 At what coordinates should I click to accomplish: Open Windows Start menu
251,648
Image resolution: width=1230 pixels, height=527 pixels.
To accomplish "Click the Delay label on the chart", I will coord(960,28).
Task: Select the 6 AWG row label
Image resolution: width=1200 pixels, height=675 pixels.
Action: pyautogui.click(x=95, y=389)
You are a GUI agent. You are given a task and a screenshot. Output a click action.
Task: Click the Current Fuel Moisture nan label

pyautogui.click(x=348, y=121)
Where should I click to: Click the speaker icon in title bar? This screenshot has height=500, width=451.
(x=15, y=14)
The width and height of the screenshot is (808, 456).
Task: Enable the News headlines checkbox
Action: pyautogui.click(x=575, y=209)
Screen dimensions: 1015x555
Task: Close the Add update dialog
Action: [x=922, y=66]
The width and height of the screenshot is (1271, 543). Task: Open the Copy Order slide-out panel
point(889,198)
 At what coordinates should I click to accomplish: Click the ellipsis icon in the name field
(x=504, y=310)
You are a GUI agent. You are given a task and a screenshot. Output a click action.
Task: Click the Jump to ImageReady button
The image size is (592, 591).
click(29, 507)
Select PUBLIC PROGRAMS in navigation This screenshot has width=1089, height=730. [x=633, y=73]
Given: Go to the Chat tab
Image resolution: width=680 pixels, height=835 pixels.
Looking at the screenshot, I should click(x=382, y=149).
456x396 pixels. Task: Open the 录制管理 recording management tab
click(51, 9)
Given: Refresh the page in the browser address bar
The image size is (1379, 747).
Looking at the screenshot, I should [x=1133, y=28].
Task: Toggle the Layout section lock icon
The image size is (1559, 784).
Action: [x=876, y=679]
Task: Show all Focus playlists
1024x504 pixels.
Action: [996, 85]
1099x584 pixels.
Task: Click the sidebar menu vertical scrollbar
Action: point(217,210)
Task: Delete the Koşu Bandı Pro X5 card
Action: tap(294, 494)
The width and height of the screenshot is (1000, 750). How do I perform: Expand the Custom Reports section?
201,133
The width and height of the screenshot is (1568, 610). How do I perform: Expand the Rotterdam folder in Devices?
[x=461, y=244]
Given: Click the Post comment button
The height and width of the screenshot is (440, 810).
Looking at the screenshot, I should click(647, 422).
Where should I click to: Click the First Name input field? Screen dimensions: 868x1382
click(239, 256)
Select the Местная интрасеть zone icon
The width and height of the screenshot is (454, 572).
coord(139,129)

+===+

What is needed>
Output the entire listing again, word for word.

Task solution>
 At what coordinates should I click to accomplish: Open Windows Start menu
251,648
Image resolution: width=1230 pixels, height=527 pixels.
To accomplish "Click the Delay label on the chart", I will coord(960,28).
Task: Select the 6 AWG row label
Image resolution: width=1200 pixels, height=675 pixels.
Action: pyautogui.click(x=95, y=389)
You are a GUI agent. You are given a task and a screenshot. Output a click action.
Task: Click the Current Fuel Moisture nan label

pyautogui.click(x=348, y=121)
Where should I click to: Click the speaker icon in title bar? This screenshot has height=500, width=451.
(x=15, y=14)
The width and height of the screenshot is (808, 456).
Task: Enable the News headlines checkbox
Action: pyautogui.click(x=575, y=209)
Screen dimensions: 1015x555
Task: Close the Add update dialog
Action: [x=922, y=66]
The width and height of the screenshot is (1271, 543). Task: Open the Copy Order slide-out panel
point(889,198)
 At what coordinates should I click to accomplish: Click the ellipsis icon in the name field
(x=504, y=310)
You are a GUI agent. You are given a task and a screenshot. Output a click action.
Task: Click the Jump to ImageReady button
The image size is (592, 591).
click(29, 507)
Select PUBLIC PROGRAMS in navigation This screenshot has width=1089, height=730. [x=633, y=73]
Given: Go to the Chat tab
Image resolution: width=680 pixels, height=835 pixels.
Looking at the screenshot, I should click(x=382, y=149).
456x396 pixels. Task: Open the 录制管理 recording management tab
click(51, 9)
Given: Refresh the page in the browser address bar
The image size is (1379, 747).
Looking at the screenshot, I should [x=1133, y=28].
Task: Toggle the Layout section lock icon
The image size is (1559, 784).
Action: [x=876, y=679]
Task: Show all Focus playlists
1024x504 pixels.
Action: [996, 85]
1099x584 pixels.
Task: Click the sidebar menu vertical scrollbar
Action: point(217,210)
Task: Delete the Koşu Bandı Pro X5 card
Action: tap(294, 494)
The width and height of the screenshot is (1000, 750). How do I perform: Expand the Custom Reports section?
201,133
The width and height of the screenshot is (1568, 610). How do I perform: Expand the Rotterdam folder in Devices?
[x=461, y=244]
Given: Click the Post comment button
The height and width of the screenshot is (440, 810).
Looking at the screenshot, I should click(647, 422).
Where should I click to: Click the First Name input field? Screen dimensions: 868x1382
click(239, 256)
Select the Местная интрасеть zone icon
The width and height of the screenshot is (454, 572).
coord(139,129)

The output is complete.